[SUPPLIED TEXT]
Master I. A. M. of Zwolle (known works 1470–1490, lifetime estimated as c. 1440–1504) was an anonymous Dutch goldsmith and engraver who signed many of his works with his initials I. A. M. or I. A., and added "Zwolle" to some. His work is characterized by crowded and active scenes of people, graded tones and crisp strokes. Only 26 works by his hand are extant.

==Identity==
One theory of Master I. A. M.'s identity points to Johan van den Minnesten (also spelled Mynnesten, b. c. 1440, d. 1504) as the artist behind the engravings. This obscure artist was a painter in Zwolle, but none of his works have survived, so it is impossible to prove a connection on stylistic grounds. The only link between him and Master I. A. M. is a record that his son, also named Johan, was paid to print several engravings for the city of Zwolle in 1545; these were possibly plates inherited from his father.

[DATA SHOWN]

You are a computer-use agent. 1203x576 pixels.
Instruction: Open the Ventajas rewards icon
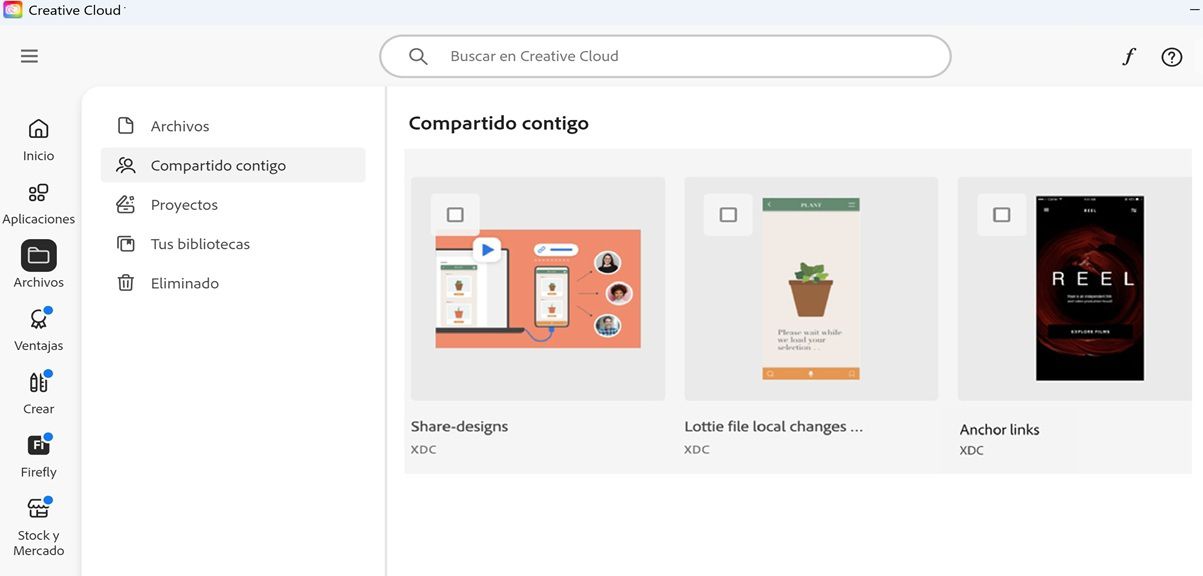[x=39, y=320]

[REQUIRED WORK]
According to the text on Master I. A. M. of Zwolle, why can't a connection between Johan van den Minnesten and the engravings be proved on stylistic grounds? Explain in one to three sentences.

[ANSWER TO THE EXERCISE]
Johan van den Minnesten was a painter in Zwolle, but none of his works have survived. With none of his own work to compare, a link to the engravings cannot be shown through style.